◆ Task objective
Take the lines below beginning at the line that has "Catalog (414, 183)" and stopping after the line that has "[Advertisement] (410, 222)", and print them exactly as they are, with no other lines.

|---|

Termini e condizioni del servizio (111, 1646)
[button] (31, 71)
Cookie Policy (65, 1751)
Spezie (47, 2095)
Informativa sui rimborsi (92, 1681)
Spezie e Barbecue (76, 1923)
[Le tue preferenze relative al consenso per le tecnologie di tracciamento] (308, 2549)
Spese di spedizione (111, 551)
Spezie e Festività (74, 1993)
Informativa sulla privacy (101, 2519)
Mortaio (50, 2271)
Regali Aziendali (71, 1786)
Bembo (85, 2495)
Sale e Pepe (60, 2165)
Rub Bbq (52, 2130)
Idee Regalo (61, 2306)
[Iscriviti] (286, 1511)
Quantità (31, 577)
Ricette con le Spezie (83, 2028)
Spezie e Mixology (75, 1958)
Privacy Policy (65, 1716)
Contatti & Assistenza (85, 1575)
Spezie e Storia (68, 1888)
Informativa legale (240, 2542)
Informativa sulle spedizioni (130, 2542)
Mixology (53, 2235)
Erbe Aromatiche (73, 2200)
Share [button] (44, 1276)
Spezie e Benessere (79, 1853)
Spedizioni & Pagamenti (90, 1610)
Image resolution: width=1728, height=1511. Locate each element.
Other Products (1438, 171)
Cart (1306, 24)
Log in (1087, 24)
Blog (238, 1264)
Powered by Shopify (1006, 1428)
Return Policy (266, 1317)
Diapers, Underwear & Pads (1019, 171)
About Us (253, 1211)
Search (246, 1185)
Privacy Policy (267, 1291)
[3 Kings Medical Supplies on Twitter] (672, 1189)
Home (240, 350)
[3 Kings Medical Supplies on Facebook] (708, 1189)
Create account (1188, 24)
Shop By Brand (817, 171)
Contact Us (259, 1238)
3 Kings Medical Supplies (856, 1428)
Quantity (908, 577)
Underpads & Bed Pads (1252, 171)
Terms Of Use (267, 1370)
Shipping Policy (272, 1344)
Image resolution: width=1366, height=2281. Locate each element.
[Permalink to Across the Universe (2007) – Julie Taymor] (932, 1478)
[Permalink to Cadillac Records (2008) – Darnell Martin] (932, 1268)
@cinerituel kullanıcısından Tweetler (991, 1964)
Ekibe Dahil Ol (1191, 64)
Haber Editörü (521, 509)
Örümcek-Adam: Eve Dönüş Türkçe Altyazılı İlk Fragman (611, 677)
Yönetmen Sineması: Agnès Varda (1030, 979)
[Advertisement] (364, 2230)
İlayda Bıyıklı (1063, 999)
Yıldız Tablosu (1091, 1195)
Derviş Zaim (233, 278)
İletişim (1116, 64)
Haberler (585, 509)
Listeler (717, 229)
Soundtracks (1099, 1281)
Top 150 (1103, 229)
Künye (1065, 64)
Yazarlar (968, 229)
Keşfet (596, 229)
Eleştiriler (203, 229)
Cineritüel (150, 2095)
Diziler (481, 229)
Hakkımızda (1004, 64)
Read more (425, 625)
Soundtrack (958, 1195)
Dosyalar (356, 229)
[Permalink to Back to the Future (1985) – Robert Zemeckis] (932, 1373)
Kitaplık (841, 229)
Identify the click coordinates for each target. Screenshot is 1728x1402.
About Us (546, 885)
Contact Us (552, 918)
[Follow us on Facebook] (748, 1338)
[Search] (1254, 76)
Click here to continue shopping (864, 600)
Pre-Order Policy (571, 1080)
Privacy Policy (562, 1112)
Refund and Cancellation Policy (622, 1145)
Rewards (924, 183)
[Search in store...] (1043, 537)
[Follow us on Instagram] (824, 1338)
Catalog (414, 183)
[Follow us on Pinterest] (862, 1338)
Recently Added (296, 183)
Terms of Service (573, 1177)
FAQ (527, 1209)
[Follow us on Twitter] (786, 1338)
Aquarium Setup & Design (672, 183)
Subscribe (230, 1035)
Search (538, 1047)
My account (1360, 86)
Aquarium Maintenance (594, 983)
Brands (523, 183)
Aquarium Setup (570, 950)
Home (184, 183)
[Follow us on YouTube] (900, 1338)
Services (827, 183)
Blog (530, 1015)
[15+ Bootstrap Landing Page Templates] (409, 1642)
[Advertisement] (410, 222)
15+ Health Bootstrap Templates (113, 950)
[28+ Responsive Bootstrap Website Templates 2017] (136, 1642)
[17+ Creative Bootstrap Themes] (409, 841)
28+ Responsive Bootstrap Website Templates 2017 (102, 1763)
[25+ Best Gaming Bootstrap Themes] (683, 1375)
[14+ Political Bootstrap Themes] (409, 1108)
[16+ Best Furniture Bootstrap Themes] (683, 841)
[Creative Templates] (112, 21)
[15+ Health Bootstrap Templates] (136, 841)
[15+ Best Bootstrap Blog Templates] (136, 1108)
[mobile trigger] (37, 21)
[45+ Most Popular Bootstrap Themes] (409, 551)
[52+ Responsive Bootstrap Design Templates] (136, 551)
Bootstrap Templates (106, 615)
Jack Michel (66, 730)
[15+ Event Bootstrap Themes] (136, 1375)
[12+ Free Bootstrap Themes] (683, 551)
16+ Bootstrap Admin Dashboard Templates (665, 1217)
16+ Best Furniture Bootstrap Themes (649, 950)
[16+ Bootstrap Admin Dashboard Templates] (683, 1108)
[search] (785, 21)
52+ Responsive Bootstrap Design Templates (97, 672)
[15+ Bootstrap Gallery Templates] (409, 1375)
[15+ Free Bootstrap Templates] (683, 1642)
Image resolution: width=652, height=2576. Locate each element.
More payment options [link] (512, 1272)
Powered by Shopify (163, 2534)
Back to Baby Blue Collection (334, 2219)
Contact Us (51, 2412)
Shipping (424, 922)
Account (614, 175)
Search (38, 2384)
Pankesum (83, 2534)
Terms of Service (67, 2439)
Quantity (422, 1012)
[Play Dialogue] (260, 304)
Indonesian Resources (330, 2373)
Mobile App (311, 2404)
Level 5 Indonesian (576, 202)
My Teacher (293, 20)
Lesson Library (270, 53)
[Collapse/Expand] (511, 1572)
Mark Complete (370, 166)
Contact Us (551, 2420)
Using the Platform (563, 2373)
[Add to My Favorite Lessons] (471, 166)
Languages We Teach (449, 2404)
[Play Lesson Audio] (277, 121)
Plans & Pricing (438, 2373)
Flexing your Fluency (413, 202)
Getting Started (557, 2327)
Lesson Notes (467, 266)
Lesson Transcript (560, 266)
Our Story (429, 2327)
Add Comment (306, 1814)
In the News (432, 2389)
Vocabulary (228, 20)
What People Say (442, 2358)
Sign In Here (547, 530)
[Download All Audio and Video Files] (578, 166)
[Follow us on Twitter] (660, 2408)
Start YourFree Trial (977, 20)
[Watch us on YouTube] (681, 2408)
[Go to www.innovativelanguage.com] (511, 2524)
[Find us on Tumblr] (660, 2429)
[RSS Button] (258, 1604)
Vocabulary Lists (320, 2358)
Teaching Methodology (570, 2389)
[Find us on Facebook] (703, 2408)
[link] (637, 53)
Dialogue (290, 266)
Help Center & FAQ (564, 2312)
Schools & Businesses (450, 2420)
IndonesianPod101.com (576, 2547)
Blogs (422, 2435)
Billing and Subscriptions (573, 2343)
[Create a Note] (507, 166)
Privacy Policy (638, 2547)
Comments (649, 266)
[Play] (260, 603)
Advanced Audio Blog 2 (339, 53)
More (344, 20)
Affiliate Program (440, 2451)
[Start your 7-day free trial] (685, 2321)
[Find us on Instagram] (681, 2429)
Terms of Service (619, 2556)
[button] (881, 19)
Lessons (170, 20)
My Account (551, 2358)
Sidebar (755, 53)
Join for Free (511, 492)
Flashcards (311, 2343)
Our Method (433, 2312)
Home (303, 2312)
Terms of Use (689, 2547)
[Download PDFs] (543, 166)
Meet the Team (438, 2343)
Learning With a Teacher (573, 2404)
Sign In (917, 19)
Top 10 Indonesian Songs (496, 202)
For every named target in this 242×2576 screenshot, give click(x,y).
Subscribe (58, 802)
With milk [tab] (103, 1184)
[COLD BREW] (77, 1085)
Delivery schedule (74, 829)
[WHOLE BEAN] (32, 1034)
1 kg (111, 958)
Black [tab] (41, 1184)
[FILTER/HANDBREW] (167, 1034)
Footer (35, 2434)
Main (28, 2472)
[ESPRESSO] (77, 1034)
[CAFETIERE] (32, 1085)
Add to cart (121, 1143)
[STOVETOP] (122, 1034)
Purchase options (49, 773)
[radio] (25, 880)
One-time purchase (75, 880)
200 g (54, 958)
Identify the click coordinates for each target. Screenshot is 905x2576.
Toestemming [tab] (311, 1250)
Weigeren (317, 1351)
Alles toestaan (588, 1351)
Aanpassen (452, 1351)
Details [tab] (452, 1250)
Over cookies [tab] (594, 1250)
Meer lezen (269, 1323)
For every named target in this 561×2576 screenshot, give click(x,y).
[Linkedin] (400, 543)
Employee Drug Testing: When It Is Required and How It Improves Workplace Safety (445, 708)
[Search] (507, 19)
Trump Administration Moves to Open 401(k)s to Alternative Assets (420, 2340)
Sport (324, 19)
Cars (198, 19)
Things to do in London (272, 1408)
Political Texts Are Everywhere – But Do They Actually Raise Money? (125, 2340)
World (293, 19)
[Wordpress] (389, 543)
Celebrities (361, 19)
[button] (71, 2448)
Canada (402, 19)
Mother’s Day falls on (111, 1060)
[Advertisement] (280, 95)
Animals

|---|

◆ Completed exercise
Catalog (414, 183)
[Follow us on Pinterest] (862, 1338)
Recently Added (296, 183)
Terms of Service (573, 1177)
FAQ (527, 1209)
[Follow us on Twitter] (786, 1338)
Aquarium Setup & Design (672, 183)
Subscribe (230, 1035)
Search (538, 1047)
My account (1360, 86)
Aquarium Maintenance (594, 983)
Brands (523, 183)
Aquarium Setup (570, 950)
Home (184, 183)
[Follow us on YouTube] (900, 1338)
Services (827, 183)
Blog (530, 1015)
[15+ Bootstrap Landing Page Templates] (409, 1642)
[Advertisement] (410, 222)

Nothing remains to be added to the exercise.